Les femmes qu’elle rencontre, ses voisines, leurs maris, sont des parodies. Des parodies que l’on croise tous les jours, partout, en toutes circonstances. Nous sommes tous des parodies, à un moment où un autre de nos vies, et nous sommes tous initiateurs de sketches absolument risibles. Certains restent dans leur condition, c’est tout. « C’est simple, mais c’est bon », dit un con à table.

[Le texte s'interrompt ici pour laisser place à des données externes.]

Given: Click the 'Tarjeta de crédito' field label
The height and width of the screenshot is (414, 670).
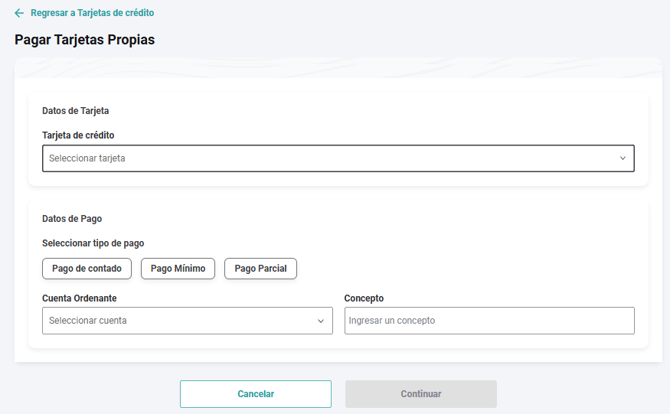Looking at the screenshot, I should click(x=85, y=135).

Car qui, dans sa vie, n’a jamais voulu en mettre plein les mirettes à l’autre en étalant son bonheur, son confort de vie, en essayant d’y croire plus qu’en y croyant vraiment ? Qui dans sa vie n’a jamais organisé de dîners, ou participé à des diners en se demandant ce qu’il faisait là?

Pour moi, et au-delà de la condition de la femme que la réalisatrice veut forcément nous montrer, ce film, c’est nous. Nous si nous ne faisons pas attention. Nous si nous ne disons pas « stop ». Nous si nous n’avons pas ce courage-là. Nous si avons bien plus peur de perdre notre confort de vie que de perdre ce que nous sommes vraiment. Ce film, c’est le résultat de ce qu’il advient si jamais on se néglige. Femmes et hommes compris. Et ça donne envie de vomir de devenir comme ça.

« Il te reste un Voluto ?-Oh non, je n’en ai plus, ça part très vite »…


Ps: si quelqu'un veut m'offrir l'affiche originale, évidemment j'accepte!